# Can I temporary turn off recording?



## gregh (Oct 24, 2002)

Is there a way I can tell my Tivo to keep my seasons passes, just not record any of them for the time being?

Just setting up a Sky+ box, so want to see what it can do, with the Tivo on "standby".

Presumably just powering off the Tivo would do it, but there are things on there already recorded what I want to watch, so was hoping to leave it powered on.

regards,

Greg


----------



## Glesgie (Feb 3, 2003)

Having both a TiVo and SKY+, I would suggest that you leave the TiVo recording
as the SKY+ sometimes has a "FAILED RECORDING".


----------



## gregh (Oct 24, 2002)

I am considering getting rid of the Tivo, it too has let me down occasionally, not changing channels, even with endpad missing the end of programs, occasional green screen.

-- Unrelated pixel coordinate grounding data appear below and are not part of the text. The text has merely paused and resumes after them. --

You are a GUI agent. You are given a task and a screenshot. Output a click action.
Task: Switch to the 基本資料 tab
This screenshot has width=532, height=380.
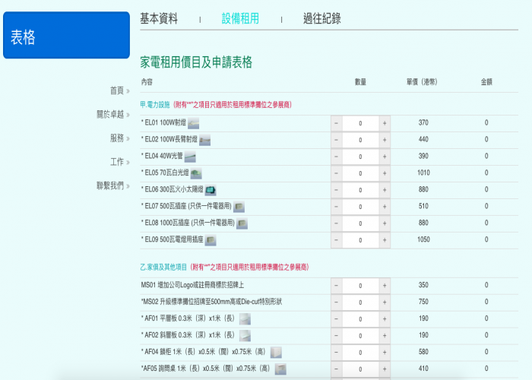click(159, 19)
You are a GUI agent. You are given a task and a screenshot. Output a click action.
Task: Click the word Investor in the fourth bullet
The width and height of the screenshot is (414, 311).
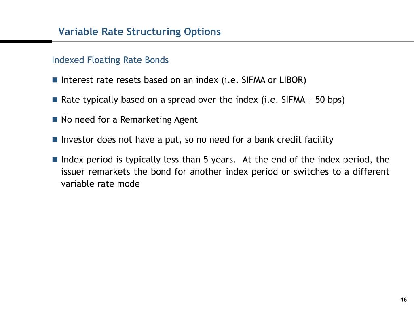pyautogui.click(x=78, y=140)
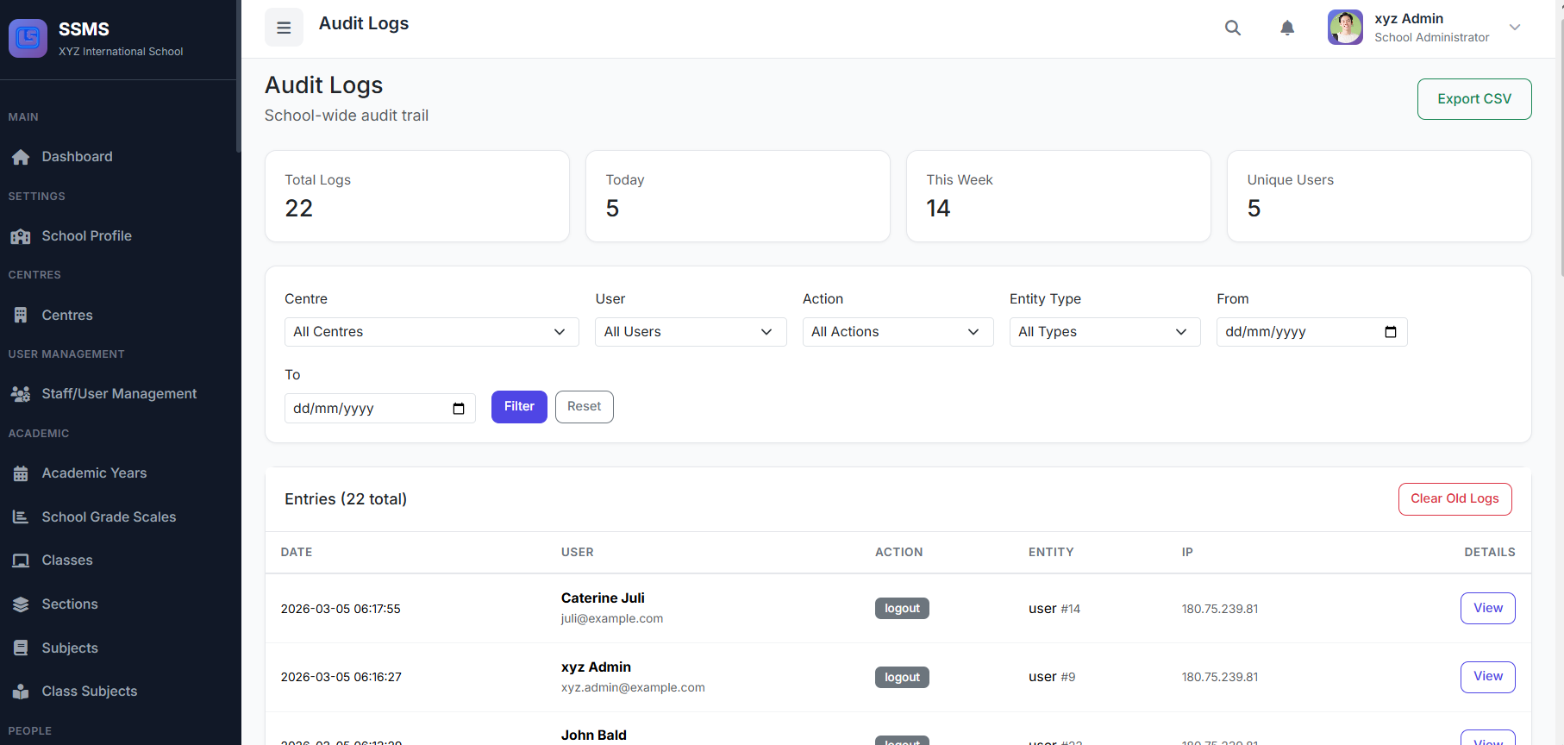Click the Clear Old Logs button

tap(1455, 499)
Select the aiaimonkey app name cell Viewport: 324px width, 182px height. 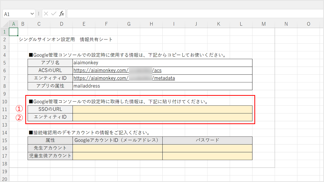tap(162, 63)
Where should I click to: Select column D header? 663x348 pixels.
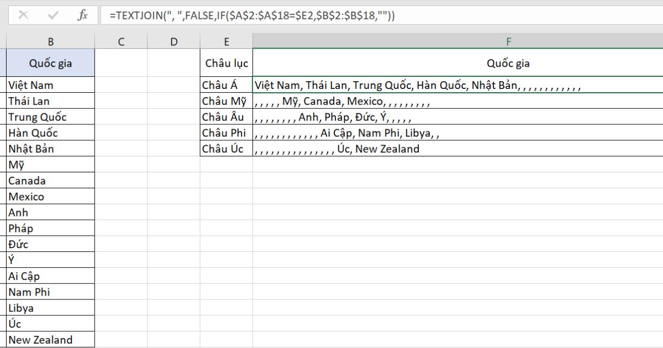pyautogui.click(x=173, y=40)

So I wanted a trial run without Tivo 

Regards,

Greg


----------



## BaggieBoy (Dec 4, 2000)

When you switch from TiVo to Sky+ you will change "occasionally" to "constantly". I wouldn't have a Sky+ box if they paid me to use it.


----------



## cashew1970 (Oct 21, 2004)

My Sky+ thoughts!!


My No 1 Tivo Broke......

Went and got Sky+

Decided it was not "Plus" at all...

Went to that famous auction site and got me another Tivo....


----------



## gregh (Oct 24, 2002)

guys,

I really don't want this to turn into a Sky+ vs Tivo thread. Can anyone answer my question?

regards

Greg


----------



## Wonder_lander (Jan 13, 2003)

Was asked recently http://www.tivocommunity.com/tivo-vb/showthread.php?t=272436&highlight=record


----------